**TASK PROMPT:** Write out the records word for word.
━━━ RECORDS FOR THE TASK ━━━
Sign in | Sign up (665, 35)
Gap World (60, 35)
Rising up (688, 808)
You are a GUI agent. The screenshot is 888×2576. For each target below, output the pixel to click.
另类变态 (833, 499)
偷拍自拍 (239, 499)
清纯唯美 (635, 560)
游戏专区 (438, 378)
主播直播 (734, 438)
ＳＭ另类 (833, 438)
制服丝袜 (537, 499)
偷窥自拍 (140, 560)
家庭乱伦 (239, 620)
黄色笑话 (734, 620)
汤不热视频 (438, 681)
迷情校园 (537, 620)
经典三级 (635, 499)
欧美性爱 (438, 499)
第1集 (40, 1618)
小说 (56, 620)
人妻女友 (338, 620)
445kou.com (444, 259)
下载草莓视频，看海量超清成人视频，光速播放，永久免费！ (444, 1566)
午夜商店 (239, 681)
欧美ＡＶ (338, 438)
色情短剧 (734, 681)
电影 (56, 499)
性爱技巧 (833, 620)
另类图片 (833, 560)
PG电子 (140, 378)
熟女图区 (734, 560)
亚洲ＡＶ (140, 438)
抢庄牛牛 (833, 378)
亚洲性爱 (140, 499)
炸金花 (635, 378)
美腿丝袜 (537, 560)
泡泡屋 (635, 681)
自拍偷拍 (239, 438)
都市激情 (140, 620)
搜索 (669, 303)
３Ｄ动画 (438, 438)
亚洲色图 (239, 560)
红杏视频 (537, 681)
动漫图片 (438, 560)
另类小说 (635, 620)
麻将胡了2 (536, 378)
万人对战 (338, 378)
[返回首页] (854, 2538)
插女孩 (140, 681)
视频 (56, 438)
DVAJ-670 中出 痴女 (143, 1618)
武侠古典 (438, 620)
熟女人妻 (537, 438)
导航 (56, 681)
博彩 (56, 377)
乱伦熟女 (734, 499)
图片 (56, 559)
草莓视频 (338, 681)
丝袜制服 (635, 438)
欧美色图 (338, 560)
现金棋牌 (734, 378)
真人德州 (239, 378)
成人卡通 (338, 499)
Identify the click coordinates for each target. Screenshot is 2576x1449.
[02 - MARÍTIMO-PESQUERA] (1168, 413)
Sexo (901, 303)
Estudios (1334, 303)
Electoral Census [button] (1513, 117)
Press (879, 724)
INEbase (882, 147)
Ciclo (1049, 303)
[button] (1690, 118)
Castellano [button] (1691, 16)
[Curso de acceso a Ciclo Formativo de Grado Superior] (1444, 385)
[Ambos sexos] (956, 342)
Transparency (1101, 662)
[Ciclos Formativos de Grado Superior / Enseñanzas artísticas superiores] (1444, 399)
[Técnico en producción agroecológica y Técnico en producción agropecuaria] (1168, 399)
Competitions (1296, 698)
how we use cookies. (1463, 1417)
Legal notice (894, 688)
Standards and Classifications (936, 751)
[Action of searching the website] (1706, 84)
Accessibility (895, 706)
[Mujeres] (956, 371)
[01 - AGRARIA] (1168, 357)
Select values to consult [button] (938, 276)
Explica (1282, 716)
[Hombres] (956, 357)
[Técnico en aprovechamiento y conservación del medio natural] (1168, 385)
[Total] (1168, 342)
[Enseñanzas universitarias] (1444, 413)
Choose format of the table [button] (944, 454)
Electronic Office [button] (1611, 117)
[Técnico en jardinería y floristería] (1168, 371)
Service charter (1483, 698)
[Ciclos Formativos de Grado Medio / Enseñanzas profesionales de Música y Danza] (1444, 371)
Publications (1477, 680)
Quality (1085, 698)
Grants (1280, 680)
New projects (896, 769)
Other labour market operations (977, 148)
━━━
**ANSWER FOR THIS EXERCISE:**
Sign in | Sign up (665, 35)
Gap World (60, 35)
Rising up (688, 808)
You are a GUI agent. The screenshot is 888×2576. For each target below, output the pixel to click.
另类变态 (833, 499)
偷拍自拍 (239, 499)
清纯唯美 (635, 560)
游戏专区 (438, 378)
主播直播 (734, 438)
ＳＭ另类 (833, 438)
制服丝袜 (537, 499)
偷窥自拍 (140, 560)
家庭乱伦 (239, 620)
黄色笑话 (734, 620)
汤不热视频 (438, 681)
迷情校园 (537, 620)
经典三级 (635, 499)
欧美性爱 (438, 499)
第1集 (40, 1618)
小说 (56, 620)
人妻女友 (338, 620)
445kou.com (444, 259)
下载草莓视频，看海量超清成人视频，光速播放，永久免费！ (444, 1566)
午夜商店 (239, 681)
欧美ＡＶ (338, 438)
色情短剧 (734, 681)
电影 (56, 499)
性爱技巧 (833, 620)
另类图片 (833, 560)
PG电子 (140, 378)
熟女图区 (734, 560)
亚洲ＡＶ (140, 438)
抢庄牛牛 (833, 378)
亚洲性爱 (140, 499)
炸金花 (635, 378)
美腿丝袜 (537, 560)
泡泡屋 (635, 681)
自拍偷拍 (239, 438)
都市激情 (140, 620)
搜索 (669, 303)
３Ｄ动画 (438, 438)
亚洲色图 (239, 560)
红杏视频 (537, 681)
动漫图片 (438, 560)
另类小说 (635, 620)
麻将胡了2 (536, 378)
万人对战 (338, 378)
[返回首页] (854, 2538)
插女孩 (140, 681)
视频 (56, 438)
DVAJ-670 中出 痴女 (143, 1618)
武侠古典 (438, 620)
熟女人妻 (537, 438)
导航 (56, 681)
博彩 (56, 377)
乱伦熟女 (734, 499)
图片 (56, 559)
草莓视频 (338, 681)
丝袜制服 (635, 438)
欧美色图 (338, 560)
现金棋牌 (734, 378)
真人德州 (239, 378)
成人卡通 (338, 499)
Identify the click coordinates for each target. Screenshot is 2576x1449.
[02 - MARÍTIMO-PESQUERA] (1168, 413)
Sexo (901, 303)
Estudios (1334, 303)
Electoral Census [button] (1513, 117)
Press (879, 724)
INEbase (882, 147)
Ciclo (1049, 303)
[button] (1690, 118)
Castellano [button] (1691, 16)
[Curso de acceso a Ciclo Formativo de Grado Superior] (1444, 385)
[Ambos sexos] (956, 342)
Transparency (1101, 662)
[Ciclos Formativos de Grado Superior / Enseñanzas artísticas superiores] (1444, 399)
[Técnico en producción agroecológica y Técnico en producción agropecuaria] (1168, 399)
Competitions (1296, 698)
how we use cookies. (1463, 1417)
Legal notice (894, 688)
Standards and Classifications (936, 751)
[Action of searching the website] (1706, 84)
Accessibility (895, 706)
[Mujeres] (956, 371)
[01 - AGRARIA] (1168, 357)
Select values to consult [button] (938, 276)
Explica (1282, 716)
[Hombres] (956, 357)
[Técnico en aprovechamiento y conservación del medio natural] (1168, 385)
[Total] (1168, 342)
[Enseñanzas universitarias] (1444, 413)
Choose format of the table [button] (944, 454)
Electronic Office [button] (1611, 117)
[Técnico en jardinería y floristería] (1168, 371)
Service charter (1483, 698)
[Ciclos Formativos de Grado Medio / Enseñanzas profesionales de Música y Danza] (1444, 371)
Publications (1477, 680)
Quality (1085, 698)
Grants (1280, 680)
New projects (896, 769)
Other labour market operations (977, 148)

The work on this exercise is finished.